Atomic-Resolution Vibrational Mapping of Bilayer Borophene

Hui Li; Levi C. Felix; Qiucheng Li; Qiyuan Ruan; Boris I. Yakobson; Mark C. Hersam

doi:10.1021/acs.nanolett.4c03224

Atomic-Resolution Vibrational Mapping of Bilayer Borophene

Hui Li, Levi C. Felix, Qiucheng Li, Qiyuan Ruan, Boris I. Yakobson^*, Mark C. Hersam^*

^*Corresponding author for this work

Materials Science and Engineering

Research output: Contribution to journal › Article › peer-review

Abstract

The successful synthesis of borophene beyond the monolayer limit has expanded the family of two-dimensional boron nanomaterials.

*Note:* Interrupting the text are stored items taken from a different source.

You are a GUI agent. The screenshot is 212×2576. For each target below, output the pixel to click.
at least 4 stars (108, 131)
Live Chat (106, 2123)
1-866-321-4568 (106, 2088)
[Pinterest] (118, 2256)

While atomic-resolution topographic imaging has been previously reported, vibrational mapping has the potential to reveal deeper insight into the chemical bonding and electronic properties of bilayer borophene. Herein, inelastic electron tunneling spectroscopy (IETS) is used to resolve the low-energy vibrational and electronic properties of bilayer-α (BL-α) borophene on Ag(111) at the atomic scale. Using a carbon monoxide (CO)-functionalized scanning tunneling microscopy tip, the BL-α borophene IETS spectra reveal unique features compared to single-layer borophene and typical CO vibrations on metal surfaces. Distinct vibrational spectra are further observed for hollow and filled boron hexagons within the BL-α borophene unit cell, providing evidence for interlayer bonding between the constituent borophene layers. These experimental results are compared with density functional theory calculations to elucidate the interplay between the vibrational modes and electronic states in bilayer borophene.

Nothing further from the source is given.